### What to do
The required answer is a copy of each line in the entries below that includes "thumbnail".

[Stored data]
########

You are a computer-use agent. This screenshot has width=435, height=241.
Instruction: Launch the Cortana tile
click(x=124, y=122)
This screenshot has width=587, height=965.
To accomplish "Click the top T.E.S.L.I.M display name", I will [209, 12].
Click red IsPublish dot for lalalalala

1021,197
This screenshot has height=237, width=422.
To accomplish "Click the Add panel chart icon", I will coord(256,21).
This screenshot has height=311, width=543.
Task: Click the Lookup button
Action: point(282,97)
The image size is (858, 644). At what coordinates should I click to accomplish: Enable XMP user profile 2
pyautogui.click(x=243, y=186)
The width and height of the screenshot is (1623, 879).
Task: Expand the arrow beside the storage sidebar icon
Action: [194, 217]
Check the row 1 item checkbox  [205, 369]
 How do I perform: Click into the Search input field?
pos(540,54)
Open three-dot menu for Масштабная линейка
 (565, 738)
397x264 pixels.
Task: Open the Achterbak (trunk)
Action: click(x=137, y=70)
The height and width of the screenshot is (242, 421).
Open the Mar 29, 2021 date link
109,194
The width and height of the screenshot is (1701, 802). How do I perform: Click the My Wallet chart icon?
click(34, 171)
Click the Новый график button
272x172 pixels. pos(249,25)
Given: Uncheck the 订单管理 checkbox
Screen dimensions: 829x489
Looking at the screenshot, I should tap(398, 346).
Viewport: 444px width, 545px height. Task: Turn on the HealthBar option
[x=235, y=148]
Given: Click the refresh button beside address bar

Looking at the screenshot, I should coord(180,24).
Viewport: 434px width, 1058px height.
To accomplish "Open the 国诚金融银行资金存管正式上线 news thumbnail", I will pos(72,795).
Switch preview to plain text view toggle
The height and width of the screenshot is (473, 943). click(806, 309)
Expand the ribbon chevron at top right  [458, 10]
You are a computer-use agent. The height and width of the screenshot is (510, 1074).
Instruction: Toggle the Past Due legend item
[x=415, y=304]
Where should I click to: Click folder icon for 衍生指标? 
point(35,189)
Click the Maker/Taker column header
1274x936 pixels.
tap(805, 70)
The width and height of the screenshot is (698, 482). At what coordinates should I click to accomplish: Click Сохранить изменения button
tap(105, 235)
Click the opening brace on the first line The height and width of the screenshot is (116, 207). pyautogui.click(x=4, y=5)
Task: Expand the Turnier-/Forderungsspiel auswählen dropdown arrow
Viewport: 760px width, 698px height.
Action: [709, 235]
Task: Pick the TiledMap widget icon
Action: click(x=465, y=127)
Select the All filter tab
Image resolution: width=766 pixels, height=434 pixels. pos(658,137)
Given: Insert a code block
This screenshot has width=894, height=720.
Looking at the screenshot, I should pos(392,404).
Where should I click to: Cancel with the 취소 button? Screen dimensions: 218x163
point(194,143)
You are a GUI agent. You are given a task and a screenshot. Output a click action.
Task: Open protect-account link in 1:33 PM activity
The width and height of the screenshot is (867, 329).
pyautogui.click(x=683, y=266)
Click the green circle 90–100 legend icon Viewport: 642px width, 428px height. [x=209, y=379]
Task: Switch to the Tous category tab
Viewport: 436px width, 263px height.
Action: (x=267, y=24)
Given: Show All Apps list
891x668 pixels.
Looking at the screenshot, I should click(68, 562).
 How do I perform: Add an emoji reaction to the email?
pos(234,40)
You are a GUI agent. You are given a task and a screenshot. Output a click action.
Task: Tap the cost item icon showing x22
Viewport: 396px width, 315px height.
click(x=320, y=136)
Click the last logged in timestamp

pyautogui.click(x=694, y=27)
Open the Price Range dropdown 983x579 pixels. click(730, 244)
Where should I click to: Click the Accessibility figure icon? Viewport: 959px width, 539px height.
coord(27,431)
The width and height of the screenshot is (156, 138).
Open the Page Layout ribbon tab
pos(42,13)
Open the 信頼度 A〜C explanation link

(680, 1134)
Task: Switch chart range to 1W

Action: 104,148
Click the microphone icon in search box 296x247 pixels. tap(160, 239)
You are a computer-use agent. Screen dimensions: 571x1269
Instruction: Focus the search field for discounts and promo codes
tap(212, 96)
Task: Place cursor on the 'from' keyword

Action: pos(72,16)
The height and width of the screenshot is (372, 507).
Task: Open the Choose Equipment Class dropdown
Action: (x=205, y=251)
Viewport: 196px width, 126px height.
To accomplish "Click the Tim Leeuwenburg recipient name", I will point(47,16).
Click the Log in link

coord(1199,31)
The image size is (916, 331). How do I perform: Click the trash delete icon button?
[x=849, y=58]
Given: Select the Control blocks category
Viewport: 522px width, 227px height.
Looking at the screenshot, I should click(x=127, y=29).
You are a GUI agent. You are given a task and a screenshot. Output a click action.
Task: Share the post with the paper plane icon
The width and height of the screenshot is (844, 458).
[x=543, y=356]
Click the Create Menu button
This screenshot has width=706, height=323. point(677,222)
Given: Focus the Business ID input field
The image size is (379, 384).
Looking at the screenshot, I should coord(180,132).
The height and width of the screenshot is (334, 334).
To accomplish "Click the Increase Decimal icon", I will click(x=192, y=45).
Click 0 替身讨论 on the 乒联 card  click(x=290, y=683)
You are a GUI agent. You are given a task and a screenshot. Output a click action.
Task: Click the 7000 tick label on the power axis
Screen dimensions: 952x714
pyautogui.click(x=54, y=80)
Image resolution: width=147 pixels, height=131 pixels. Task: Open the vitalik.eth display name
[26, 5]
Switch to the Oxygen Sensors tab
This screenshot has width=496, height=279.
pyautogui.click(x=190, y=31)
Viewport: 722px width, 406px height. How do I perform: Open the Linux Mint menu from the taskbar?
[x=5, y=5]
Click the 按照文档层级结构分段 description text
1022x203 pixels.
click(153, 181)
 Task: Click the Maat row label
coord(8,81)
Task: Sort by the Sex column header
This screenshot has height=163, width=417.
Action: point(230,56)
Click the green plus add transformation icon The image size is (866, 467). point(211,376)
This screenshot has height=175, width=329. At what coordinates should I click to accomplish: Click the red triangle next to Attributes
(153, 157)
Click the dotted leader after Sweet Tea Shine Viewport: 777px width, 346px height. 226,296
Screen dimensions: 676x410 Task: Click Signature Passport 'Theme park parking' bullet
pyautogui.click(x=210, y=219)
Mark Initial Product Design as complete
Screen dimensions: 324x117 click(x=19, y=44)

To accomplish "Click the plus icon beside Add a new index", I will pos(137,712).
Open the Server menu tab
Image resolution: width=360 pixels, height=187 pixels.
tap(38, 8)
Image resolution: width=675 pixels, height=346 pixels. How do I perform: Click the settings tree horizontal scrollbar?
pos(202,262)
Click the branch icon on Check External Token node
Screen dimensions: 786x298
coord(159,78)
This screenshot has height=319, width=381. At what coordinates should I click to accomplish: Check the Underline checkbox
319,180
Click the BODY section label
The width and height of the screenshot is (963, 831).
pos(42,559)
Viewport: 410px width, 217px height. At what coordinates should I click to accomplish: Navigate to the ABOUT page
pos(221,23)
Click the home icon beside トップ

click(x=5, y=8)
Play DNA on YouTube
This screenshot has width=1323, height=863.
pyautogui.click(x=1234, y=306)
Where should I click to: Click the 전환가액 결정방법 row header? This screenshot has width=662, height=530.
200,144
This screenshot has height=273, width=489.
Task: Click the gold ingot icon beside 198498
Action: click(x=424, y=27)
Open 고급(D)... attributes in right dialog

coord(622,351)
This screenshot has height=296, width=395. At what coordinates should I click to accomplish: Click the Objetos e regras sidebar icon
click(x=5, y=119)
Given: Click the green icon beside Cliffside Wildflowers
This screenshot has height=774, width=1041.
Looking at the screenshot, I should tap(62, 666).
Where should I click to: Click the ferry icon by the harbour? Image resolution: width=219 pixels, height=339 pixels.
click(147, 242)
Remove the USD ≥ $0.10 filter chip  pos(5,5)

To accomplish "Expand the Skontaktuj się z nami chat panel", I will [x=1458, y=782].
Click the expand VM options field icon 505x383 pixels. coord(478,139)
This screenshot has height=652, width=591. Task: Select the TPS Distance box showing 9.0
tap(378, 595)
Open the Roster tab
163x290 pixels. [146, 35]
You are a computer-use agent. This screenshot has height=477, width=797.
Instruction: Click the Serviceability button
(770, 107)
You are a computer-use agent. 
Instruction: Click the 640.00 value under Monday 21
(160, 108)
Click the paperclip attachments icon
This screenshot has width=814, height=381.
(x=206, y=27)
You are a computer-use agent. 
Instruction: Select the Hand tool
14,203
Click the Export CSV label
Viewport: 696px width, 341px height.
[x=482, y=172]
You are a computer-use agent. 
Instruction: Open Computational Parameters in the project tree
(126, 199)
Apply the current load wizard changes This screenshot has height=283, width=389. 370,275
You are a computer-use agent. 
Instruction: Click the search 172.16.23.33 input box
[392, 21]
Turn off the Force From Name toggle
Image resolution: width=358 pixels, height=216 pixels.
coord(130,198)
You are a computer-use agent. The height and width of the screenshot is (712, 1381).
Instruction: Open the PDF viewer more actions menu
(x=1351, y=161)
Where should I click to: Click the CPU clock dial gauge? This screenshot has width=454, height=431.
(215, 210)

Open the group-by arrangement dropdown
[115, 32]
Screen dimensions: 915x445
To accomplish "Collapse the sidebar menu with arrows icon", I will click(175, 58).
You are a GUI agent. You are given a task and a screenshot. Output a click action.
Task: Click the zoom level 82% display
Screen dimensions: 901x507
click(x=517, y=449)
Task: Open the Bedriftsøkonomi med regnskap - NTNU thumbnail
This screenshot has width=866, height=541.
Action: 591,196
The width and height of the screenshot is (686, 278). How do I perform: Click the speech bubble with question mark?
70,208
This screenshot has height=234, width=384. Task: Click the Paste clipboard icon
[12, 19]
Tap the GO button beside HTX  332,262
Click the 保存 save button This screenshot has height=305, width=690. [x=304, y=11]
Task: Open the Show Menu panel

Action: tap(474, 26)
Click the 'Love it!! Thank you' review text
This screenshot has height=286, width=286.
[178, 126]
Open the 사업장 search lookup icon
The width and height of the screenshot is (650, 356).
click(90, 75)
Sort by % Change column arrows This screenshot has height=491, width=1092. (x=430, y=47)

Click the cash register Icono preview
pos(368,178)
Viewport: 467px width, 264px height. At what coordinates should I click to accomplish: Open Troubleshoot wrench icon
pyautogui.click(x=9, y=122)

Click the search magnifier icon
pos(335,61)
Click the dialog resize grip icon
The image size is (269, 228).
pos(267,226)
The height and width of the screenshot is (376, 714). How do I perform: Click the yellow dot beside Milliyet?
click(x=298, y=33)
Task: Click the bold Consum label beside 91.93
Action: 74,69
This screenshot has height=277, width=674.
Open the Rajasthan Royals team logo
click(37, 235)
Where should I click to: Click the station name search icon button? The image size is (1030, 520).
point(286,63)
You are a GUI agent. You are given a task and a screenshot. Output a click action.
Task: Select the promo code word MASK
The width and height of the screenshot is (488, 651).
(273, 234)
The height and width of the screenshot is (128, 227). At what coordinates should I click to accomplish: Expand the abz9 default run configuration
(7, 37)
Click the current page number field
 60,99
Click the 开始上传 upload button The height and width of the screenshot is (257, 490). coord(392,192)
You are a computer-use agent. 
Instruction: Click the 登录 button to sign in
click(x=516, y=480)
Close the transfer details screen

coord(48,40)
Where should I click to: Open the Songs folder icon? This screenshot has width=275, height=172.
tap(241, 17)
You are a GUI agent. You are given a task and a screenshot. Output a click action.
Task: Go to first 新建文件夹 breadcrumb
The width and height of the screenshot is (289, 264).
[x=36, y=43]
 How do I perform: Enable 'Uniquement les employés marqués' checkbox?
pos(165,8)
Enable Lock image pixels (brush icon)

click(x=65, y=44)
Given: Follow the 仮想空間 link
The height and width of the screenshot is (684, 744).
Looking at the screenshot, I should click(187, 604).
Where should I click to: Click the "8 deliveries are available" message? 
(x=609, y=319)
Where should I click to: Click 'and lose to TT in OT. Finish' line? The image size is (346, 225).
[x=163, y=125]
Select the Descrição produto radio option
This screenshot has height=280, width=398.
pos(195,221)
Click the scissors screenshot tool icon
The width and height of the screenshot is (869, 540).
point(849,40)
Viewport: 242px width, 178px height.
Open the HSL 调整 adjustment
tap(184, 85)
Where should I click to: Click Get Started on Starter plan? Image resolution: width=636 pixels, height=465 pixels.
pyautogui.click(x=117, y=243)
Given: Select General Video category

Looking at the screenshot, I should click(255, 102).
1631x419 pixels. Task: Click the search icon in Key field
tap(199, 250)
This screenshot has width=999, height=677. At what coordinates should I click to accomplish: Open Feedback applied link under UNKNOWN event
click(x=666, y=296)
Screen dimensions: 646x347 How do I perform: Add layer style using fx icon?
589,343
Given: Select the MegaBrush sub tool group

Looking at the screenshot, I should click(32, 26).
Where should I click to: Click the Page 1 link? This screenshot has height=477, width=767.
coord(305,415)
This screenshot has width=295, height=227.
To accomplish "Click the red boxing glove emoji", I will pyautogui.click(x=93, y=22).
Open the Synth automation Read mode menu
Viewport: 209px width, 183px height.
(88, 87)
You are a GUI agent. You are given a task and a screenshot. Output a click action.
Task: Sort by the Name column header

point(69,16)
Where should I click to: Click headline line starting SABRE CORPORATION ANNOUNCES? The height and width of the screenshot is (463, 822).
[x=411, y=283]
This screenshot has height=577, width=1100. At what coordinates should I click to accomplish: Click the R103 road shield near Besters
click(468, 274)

########

### Response to this task
To accomplish "Open the 国诚金融银行资金存管正式上线 news thumbnail", I will pos(72,795).
Task: Open the Bedriftsøkonomi med regnskap - NTNU thumbnail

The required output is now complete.